E, com este começo, tudo foi possível depois, como num exército em debandada: vieram as passagens administrativas, sob capa de democratização do ensino; vieram «saneamentos» oportunistas e iníquios, a substituir o julgamento das responsabilidades; vieram os bandos militares, resultado da traição do comando, no campo das operações; vieram os contrabandistas confessos e os falsificadores de moeda em lugares de confiança política ou administrativa; veio o compadrio quase declarado, nos partidos e no Governo; veio o controlo da Imprensa e da Radiotelevisão, pelo Governo e pelos partidos, depois de se ter declarado a abolição da censura; veio a impossibilidade de se distinguir o interesse geral dos interesses dos grupos de pressão, chamados partidos, a impossibilidade de esclarecer um critério que joeirasse os patriotas e os oportunistas, a verdade e a mentira; veio o considerar-se o endividamento como um meio "honesto" de viver.

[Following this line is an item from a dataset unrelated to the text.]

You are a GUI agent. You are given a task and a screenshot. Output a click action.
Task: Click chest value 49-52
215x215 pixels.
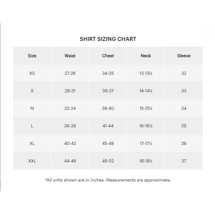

Os cravos do 25 de Abril, que muitos, candidamente, tomaram por símbolo de uma primavera, fanaram-se sobre um monte de esterco.

Ao contrário das esperanças de alguns, não se começou vida nova, mas rasgou-se um véu que encobre uma realidade insuportável. Para começar, escreveu-se na nossa história uma página ignominiosa de cobardia e irresponsabilidade, página que, se não for resgatada, anula, por si só, todo o heroísmo e altura moral que possa ter havido noutros momentos da nossa história e que nos classifica como um bando de rufias indignos do nome de nação. Está escrita e não pode ser arrancada do livro.

É preciso lê-la com lágrimas de raiva e tirar dela as conclusões, por mais que nos custe. Começa por aí o nosso resgate. Portugal está hipotecado por esse débito moral, enquanto não demonstrar que não é aquilo que o 25 de Abril revelou. As nossas dificuldades presentes, que vão agravar-se no futuro próximo, merecemo-las, moralmente.

Mas elas são uma prova e uma oportunidade. Se formos capazes do sacrifício necessário para as superar, então poderemos considerar-nos desipotecados e dignos do nome de povo livre e de nação independente. »

( Texto corrigido, por sugestão de António Viriato, do blog Alma Lusíada, em 28.4.2006)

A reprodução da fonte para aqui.